- Eki, 08, 2013
- Kitap ve Yayinlar, Spor
- Nurullah Öztürk
Dünya kurulduğundan bu yana milletlerin gelişme ve kalkınmasının neden- sonuç ilişkilerine kafa yoran bilim adamları, filozoflar özetle iki kavramın önemine vurgu yaparlar; ADALET ve ÖZGÜRLÜK…
Hukukun adil, hayatın ve düşüncenin özgür olduğu ülkelerle olmayanlar arasındaki gelişmişlik farkı maddi ve manevi olarak kapatılması mümkün olmayan bir farktır…
Yaşadığınız coğrafya ve ülkeyi bu ölçütlere göre kendiniz değerlendirip seviyesini ölçebilirsiniz…
Adalet ve özgürlüğün olmadığı, ya da bu iki temel insan hakkına herkesin kendi amaçları ve düşüncelerine göre şekil vermeye çalıştığı ortamlarda her türlü “kaos” ve “terör” eksik olmaz.
Herkesin kendi adaletini aradığı ve dayattığı ortamlarda herkes şikâyetçi, herkes tedirgin ve hiç kimse güvende değildir…
Ülkenin temelleri atılırken bir yerlerde eksiklik ve hata yapılmış olmalı ki, ilerleyiş sıklıkla ve kolaylıkla geri dönüş yürüyüşüne dönüşebiliyor.
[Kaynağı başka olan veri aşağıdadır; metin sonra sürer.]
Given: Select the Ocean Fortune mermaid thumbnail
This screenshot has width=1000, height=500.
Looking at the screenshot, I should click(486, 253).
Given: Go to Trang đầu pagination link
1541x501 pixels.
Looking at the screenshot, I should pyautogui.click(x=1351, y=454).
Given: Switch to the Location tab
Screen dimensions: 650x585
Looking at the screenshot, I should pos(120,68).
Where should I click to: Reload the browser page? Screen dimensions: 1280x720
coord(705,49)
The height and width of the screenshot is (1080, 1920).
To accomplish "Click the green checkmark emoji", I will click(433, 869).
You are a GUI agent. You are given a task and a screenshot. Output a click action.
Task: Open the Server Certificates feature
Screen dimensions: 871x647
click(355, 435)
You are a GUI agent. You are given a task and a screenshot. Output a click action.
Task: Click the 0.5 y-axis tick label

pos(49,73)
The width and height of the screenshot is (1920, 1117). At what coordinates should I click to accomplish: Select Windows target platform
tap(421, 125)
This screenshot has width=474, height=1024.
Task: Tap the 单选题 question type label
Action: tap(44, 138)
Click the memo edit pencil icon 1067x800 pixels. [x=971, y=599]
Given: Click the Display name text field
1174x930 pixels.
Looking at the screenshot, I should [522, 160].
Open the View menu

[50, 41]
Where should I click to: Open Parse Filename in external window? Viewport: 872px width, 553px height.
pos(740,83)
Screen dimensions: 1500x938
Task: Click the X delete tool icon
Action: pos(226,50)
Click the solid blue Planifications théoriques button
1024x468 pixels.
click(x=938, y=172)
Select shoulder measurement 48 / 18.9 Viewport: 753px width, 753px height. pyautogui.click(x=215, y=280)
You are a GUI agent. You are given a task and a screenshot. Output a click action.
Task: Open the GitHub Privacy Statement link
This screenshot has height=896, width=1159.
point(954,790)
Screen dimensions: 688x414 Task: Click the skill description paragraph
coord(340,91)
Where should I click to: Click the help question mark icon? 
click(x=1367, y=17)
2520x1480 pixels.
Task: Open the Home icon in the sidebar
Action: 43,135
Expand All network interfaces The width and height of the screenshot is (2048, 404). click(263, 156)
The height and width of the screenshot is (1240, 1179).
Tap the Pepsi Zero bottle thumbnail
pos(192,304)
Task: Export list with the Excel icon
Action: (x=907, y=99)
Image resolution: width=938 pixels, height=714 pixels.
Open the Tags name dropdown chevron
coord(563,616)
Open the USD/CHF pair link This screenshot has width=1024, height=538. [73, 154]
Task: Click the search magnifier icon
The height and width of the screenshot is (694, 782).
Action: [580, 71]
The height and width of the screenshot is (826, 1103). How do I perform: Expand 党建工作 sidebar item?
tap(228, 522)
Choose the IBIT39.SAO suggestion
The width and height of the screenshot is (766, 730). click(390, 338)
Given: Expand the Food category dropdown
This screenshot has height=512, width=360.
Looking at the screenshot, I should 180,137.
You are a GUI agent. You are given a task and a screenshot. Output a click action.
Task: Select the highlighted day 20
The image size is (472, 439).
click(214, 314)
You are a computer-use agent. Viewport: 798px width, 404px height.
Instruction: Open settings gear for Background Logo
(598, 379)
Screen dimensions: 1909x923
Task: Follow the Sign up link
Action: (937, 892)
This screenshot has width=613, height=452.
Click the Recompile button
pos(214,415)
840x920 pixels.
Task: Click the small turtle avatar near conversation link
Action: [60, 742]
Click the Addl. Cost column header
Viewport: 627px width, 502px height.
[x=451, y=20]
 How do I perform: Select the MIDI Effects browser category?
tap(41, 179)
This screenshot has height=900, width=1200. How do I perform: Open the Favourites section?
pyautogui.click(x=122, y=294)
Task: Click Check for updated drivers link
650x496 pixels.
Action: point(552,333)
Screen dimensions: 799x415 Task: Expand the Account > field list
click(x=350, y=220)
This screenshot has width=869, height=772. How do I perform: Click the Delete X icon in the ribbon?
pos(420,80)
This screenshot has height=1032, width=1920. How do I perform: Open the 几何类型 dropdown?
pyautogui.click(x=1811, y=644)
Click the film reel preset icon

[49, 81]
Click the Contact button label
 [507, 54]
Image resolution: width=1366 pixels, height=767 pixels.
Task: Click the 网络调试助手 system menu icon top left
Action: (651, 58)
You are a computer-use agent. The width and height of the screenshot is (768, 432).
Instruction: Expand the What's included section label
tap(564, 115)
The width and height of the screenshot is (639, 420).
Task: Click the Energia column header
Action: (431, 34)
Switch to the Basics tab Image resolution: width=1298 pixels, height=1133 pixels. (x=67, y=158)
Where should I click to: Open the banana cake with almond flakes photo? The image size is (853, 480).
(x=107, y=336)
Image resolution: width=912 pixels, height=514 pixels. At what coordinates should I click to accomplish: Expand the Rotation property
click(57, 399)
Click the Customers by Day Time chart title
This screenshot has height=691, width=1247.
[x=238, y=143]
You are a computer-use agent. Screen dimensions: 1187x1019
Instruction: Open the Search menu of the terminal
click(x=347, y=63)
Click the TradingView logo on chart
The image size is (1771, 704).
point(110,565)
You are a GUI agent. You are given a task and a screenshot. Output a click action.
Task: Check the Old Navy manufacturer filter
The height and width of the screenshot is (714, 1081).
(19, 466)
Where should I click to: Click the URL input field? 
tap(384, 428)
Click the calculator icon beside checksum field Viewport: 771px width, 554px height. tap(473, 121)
Bu durum ekonomide de siyasette de, hâsılı toplumun tüm alanlarında böyle…
Futbolun adaleti
İnsanlar onu yerinden ve yörüngesinden çıkartmadığı sürece futbol topu adalete ve eşitliğe ihanet etmez. Futbol ne zaman endüstri oldu, o günden bu yana tüm ayarları ile oynandı ve oynanmaya devam ediyor.
Ülkemizde adalet düzeyi ile futbol düzeyi paralellik arz ediyor. Ne zaman ki adalet kalitesi yükselir AB standartlarına gelirse futbolda AB ülkeleri ile boy ölçüşebilir hâle gelebiliriz. Bu noktada paranın çözüm olmadığını anlamamamız için yeterli deneyime sahibiz sanırım.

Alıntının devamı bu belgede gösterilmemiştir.